STORED DATA section start

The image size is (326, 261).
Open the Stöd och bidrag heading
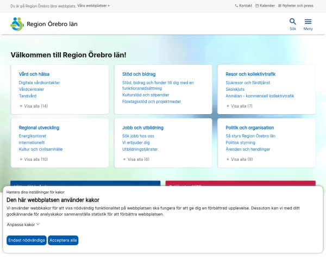click(139, 74)
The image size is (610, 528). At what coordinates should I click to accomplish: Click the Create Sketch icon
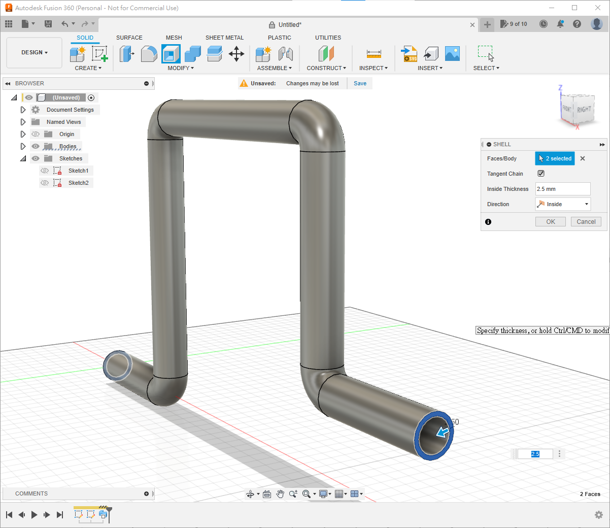(x=99, y=53)
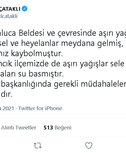Click the 513 likes count number
126x153 pixels.
click(48, 128)

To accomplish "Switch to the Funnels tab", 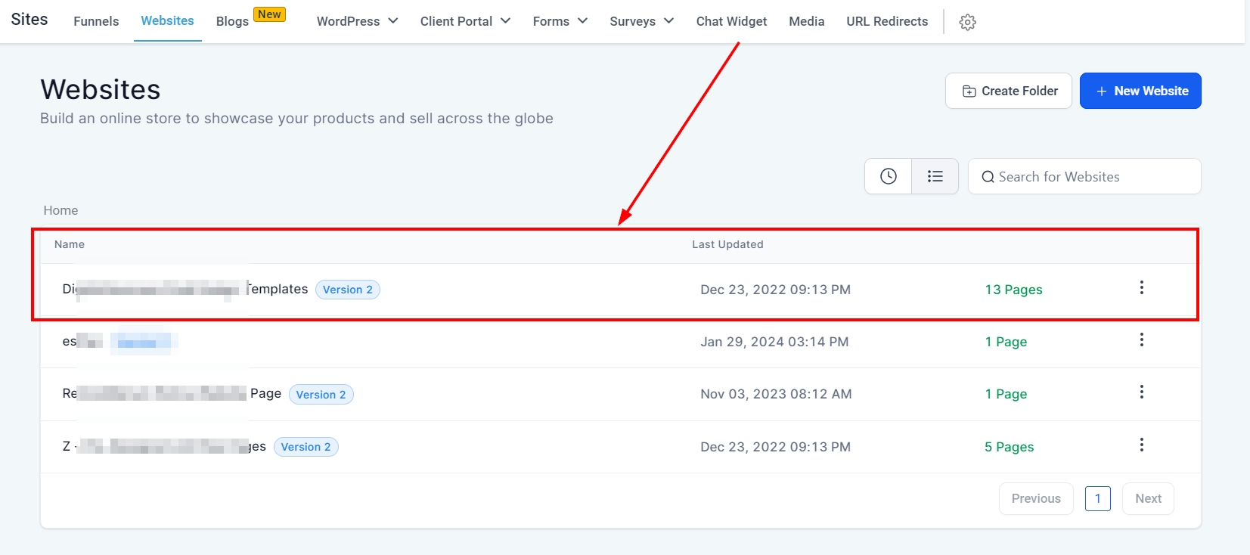I will click(96, 21).
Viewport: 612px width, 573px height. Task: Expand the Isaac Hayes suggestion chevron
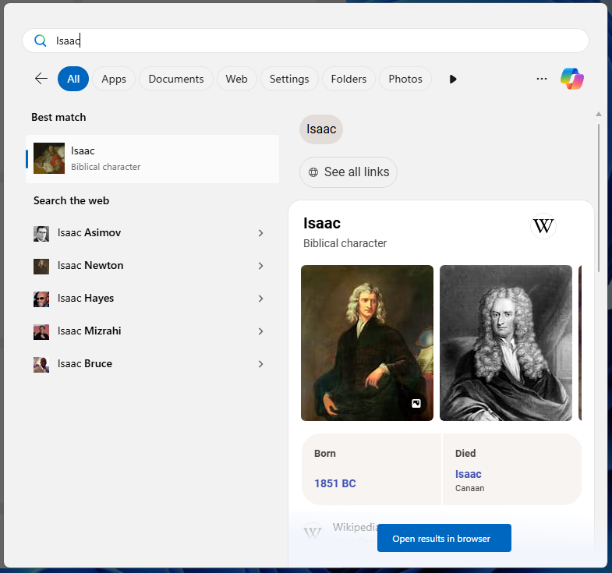260,299
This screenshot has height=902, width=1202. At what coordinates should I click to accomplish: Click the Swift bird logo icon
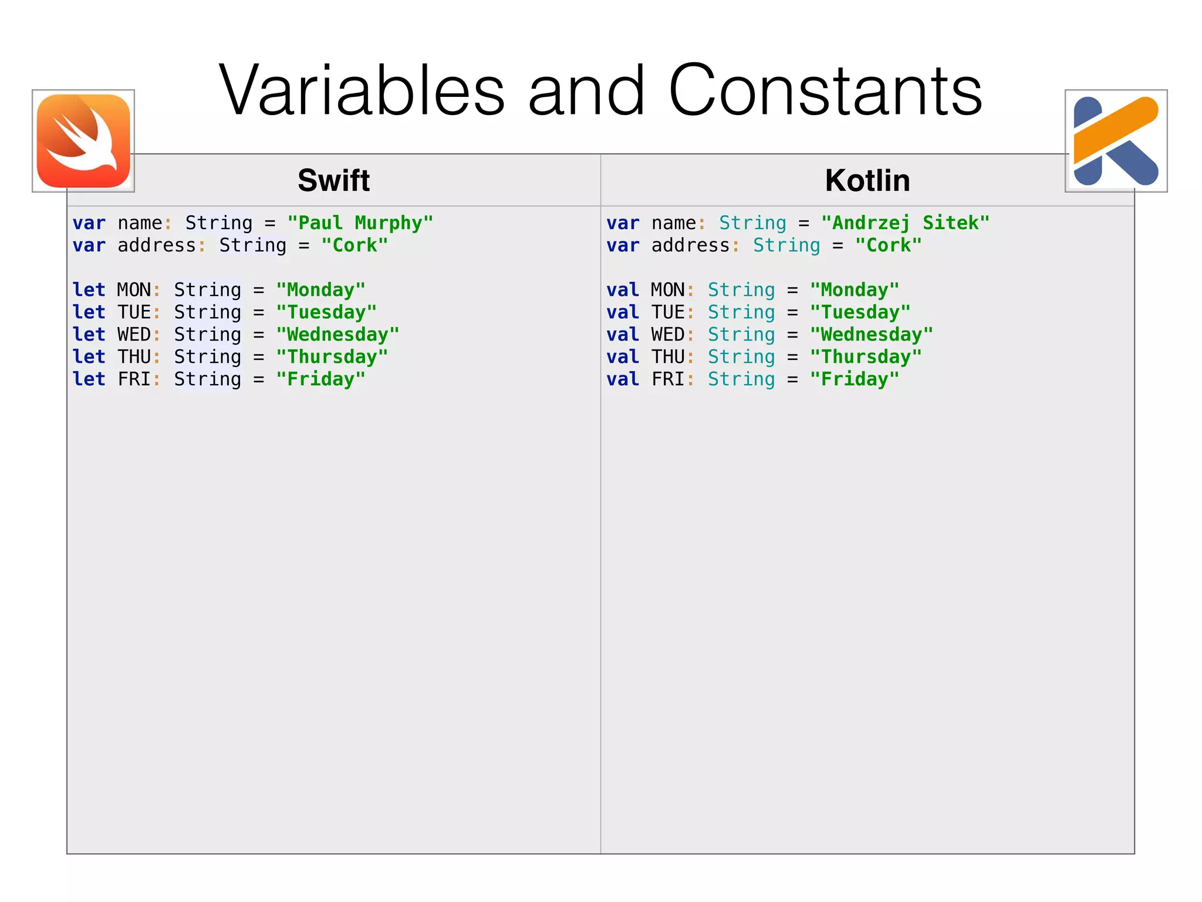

STORED DATA section end

## REQUIRED WORK
All lines from the one containing "Viewport: 612px width, 573px" through the end of the entries, both ends included, should be written out exactly, with no pictures.

## TASK RESULT
Viewport: 612px width, 573px height. Task: Expand the Isaac Hayes suggestion chevron
260,299
This screenshot has height=902, width=1202. At what coordinates should I click to accomplish: Click the Swift bird logo icon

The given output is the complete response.